This problem also reflects the urgent need to reconsider national land use and adjust agricultural policy. Taiwanese agriculture has always been centered on rice varieties that consume huge amounts of water. Nearly 400,000 of the country's 600,000 hectares of cultivated land are devoted to the grain, supported by government price and purchase guarantees.

"The government's system of price supports and purchase guarantees for rice has exacerbated the problem," argues National Chung Hsing University's Chen.

The Council of Agriculture has launched a program to "activate fallow land" by encouraging farmers to grow less water-dependent crops on their land, and it raised the target for food self-sufficiency from 32 percent to 40 percent. But because the price and purchase guarantees for rice offer such big incentives, farmers continue to grow rice en masse, resulting in stored rice reserves accumulated through the programs of more than 800,000 metric tons.

Danger of Subsidence Still Present

In central and southern Taiwan, the hubs of Taiwan's agricultural production, farmers face two perilous trends: declines in average rainfall and number of rainy days. They have coped by pumping increasing amounts of groundwater, which now accounts for 33 percent of all the water used, 13 percentage points higher than the 20 percent level needed to maintain a balance between what's used and what can be replenished. (Table 3)

Manufacturers have also relied heavily on groundwater to keep their operations running, leading to heavy subsidence in Yunlin and Chiayi counties that has moved increasingly inland.

"Based on past experience, after this year's drought is over, the pace of subsidence will probably accelerate," predicts a water expert, citing the excessive pumping of groundwater by factories and farmers to offset the lack of water from other sources.

The serious subsidence is taking its biggest toll on Taiwan's high-speed rail line.

"Land in Tuku along which the high-speed rail line runs has subsided 130 centimeters, and the center of the subsidence, where the land is sinking at the fastest rate, is shifting inland in a northeast direction at the rate of a kilometer a year," estimates Academia Sinica's Wang.

The Yunlin high-speed rail station expected to be completed this year will only be six kilometers away from Tuku in Huwei.

In fact, in the absence of an overarching national drought management policy, the Water Resources Agency can do little more at present than improve the efficiency of water delivery.

"Reservoirs have been built pretty much everywhere in Taiwan where they can be built, and desalination plants are closely bound by energy policy," says the MOEA's Yang, explaining the problems Taiwan faces in developing new sources of water.

In addition, Taiwan's cheap water prices have made solving water problems even more difficult at a time when repairing or replacing leaky water pipes has gained urgency.

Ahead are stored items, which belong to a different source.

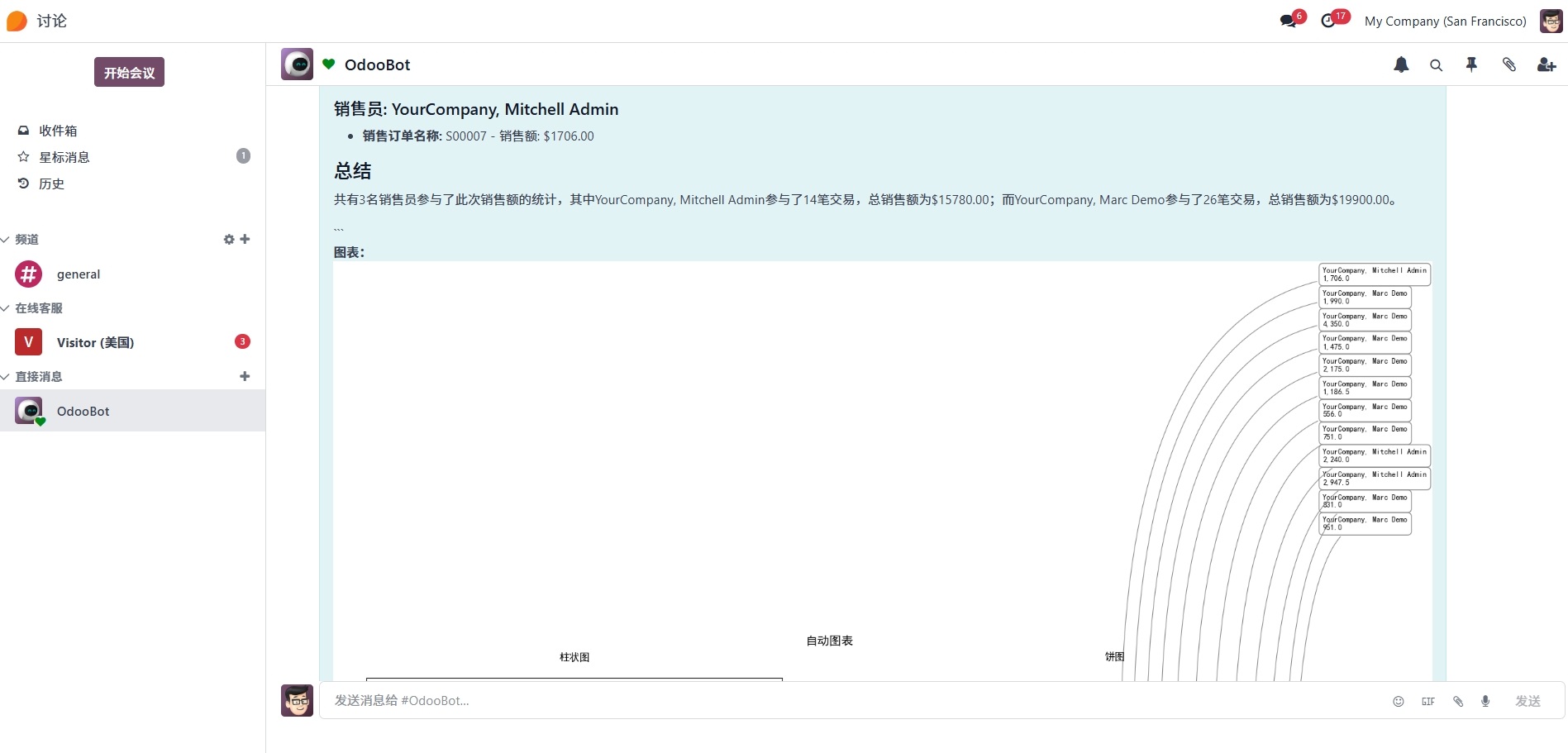Open the activities clock icon with badge
The image size is (1568, 753).
(1328, 21)
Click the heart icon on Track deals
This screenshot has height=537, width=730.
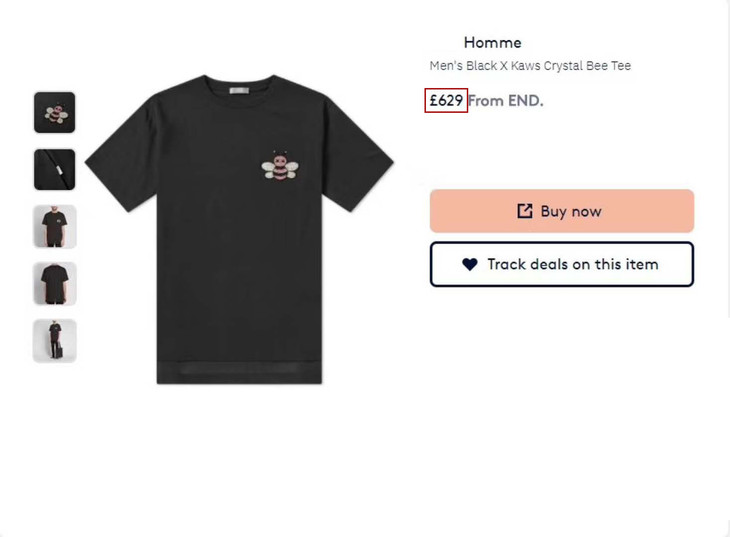(470, 264)
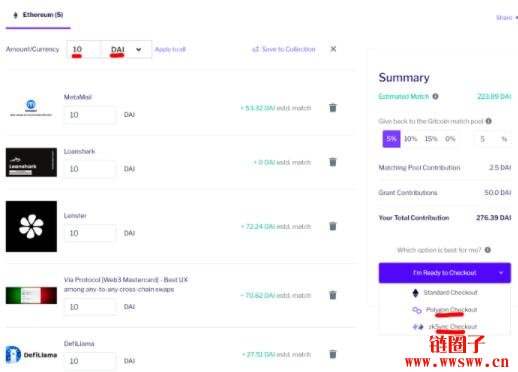Click trash icon for Lenster grant
Image resolution: width=518 pixels, height=372 pixels.
pos(333,226)
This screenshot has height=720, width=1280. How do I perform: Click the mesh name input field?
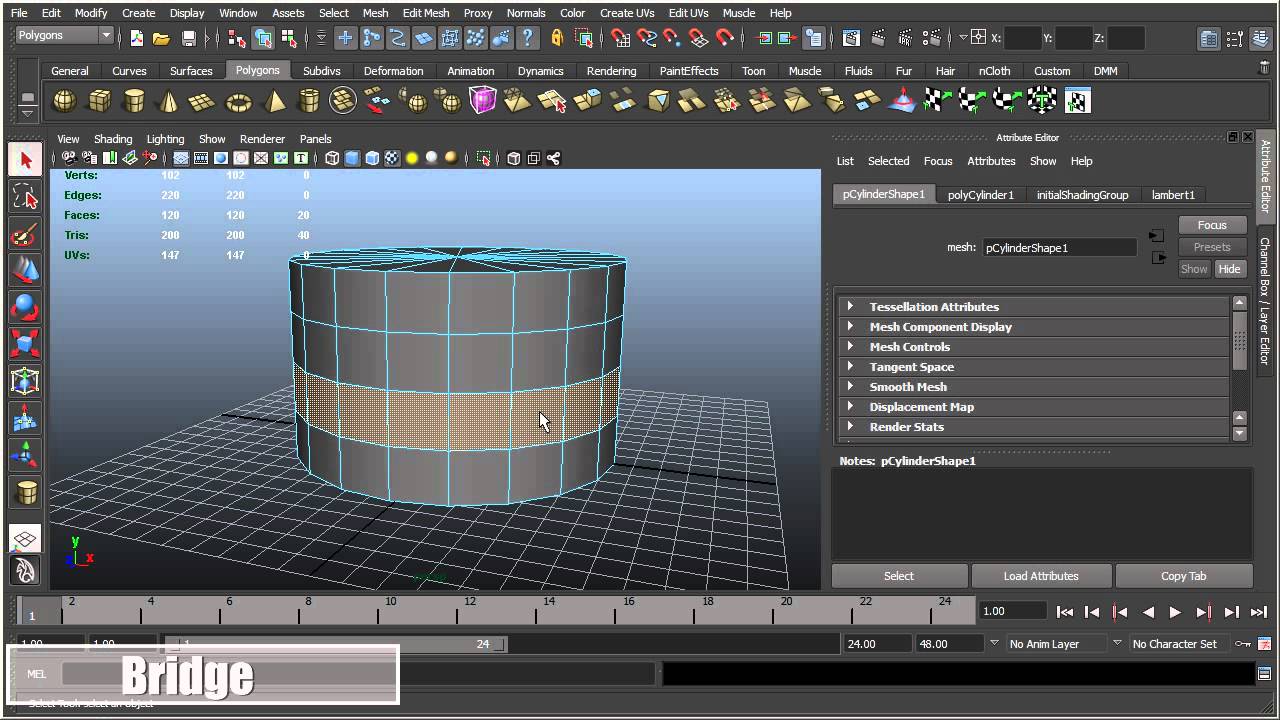click(1059, 248)
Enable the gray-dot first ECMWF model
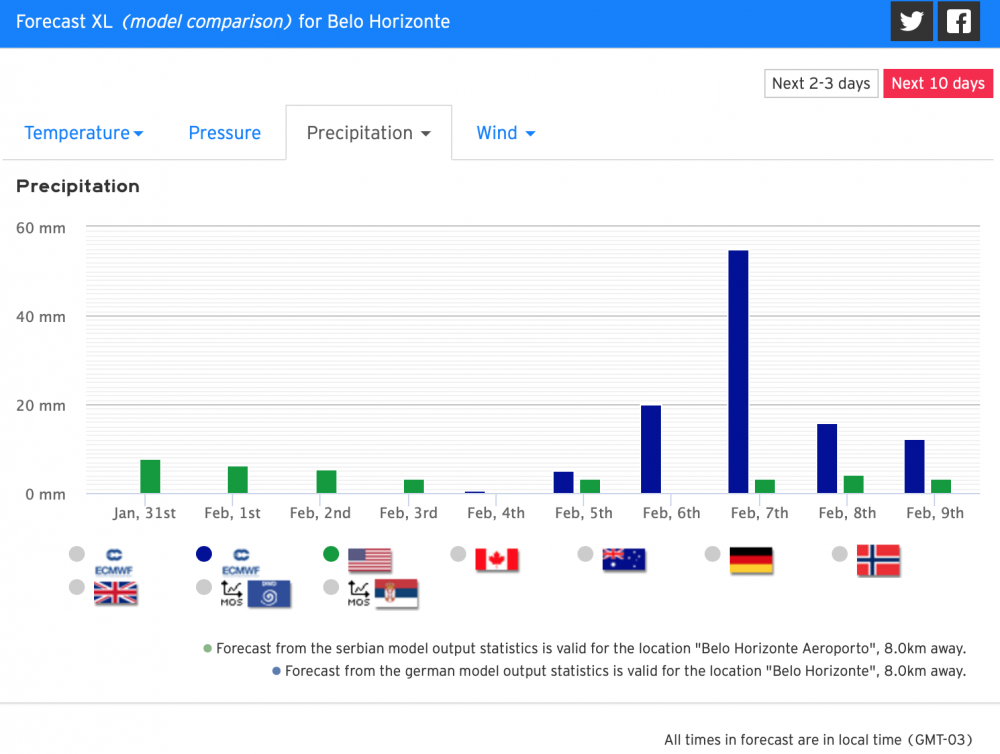The height and width of the screenshot is (754, 1000). coord(77,554)
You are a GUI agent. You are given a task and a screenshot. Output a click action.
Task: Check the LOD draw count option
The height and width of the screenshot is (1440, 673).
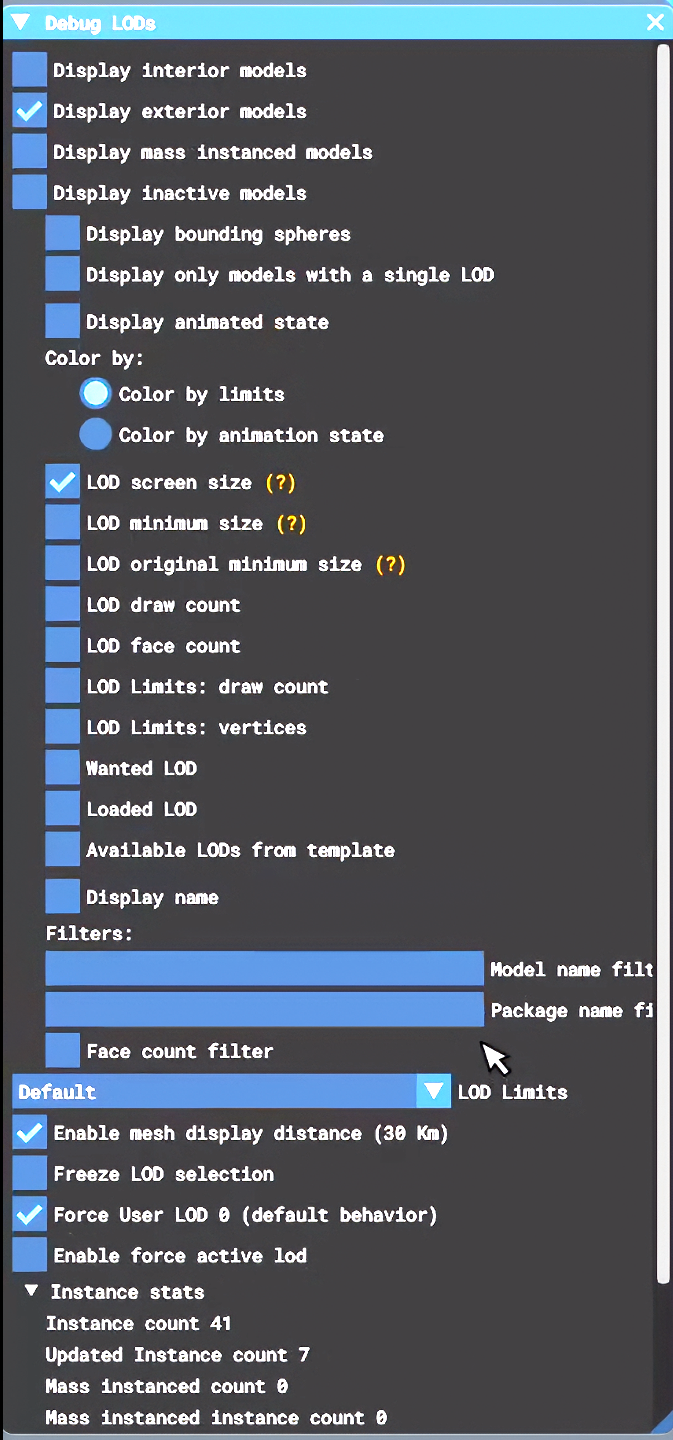coord(63,606)
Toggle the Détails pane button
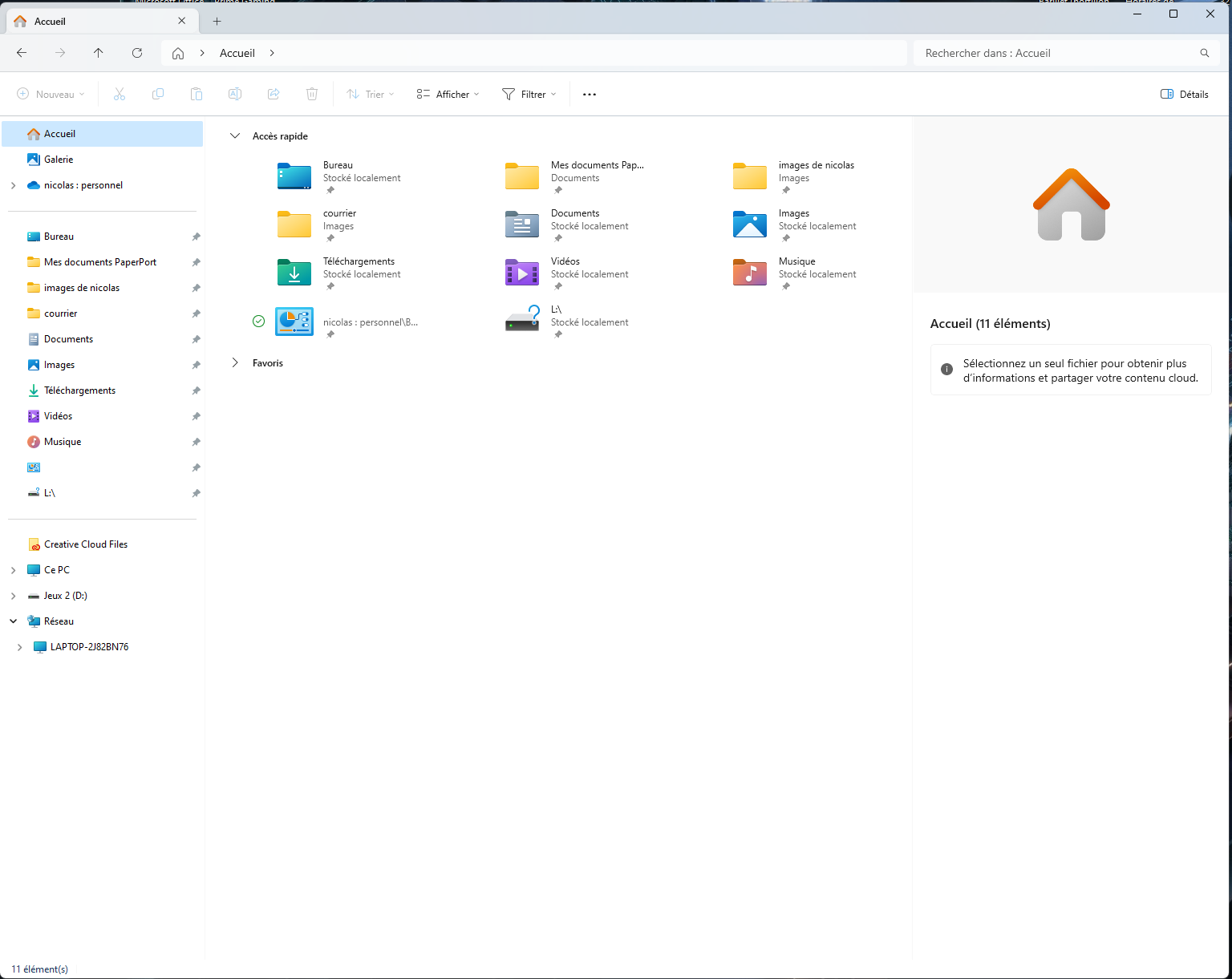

Taiwan Water Corporation's replacement of old water pipes over the past two years has paid dividends, helping lower the country's water leakage rate from 25 percent to 18.5 percent during that time, and the water utility hopes to further reduce leakage to the world average of 15 percent by 2020.

Ata more fundamental level, however, Taiwan needs to re-examine how water resources are allocated and managed.

"The Council of Agriculture held a conference on how agricultural agencies should respond to climate change. A key conclusion was to reduce agricultural usage of water from 70 percent of the total to 55 percent," stresses National Chung Hsing University's Chen. "The problem is did we do it? Of course not."

If Singapore Can, Why Not Taiwan?

With Taiwan facing an arid future, technical improvements in water delivery efficiency amount to little more that stopgap measures. Singapore, which has long been dependent on Malaysia for water and food, invested heavily in water desalination and wastewater recycling businesses and developed vertical farms to improve food self-sufficiency. Taiwan should be able to catch up quickly by investing resources in building a national drought management policy platform.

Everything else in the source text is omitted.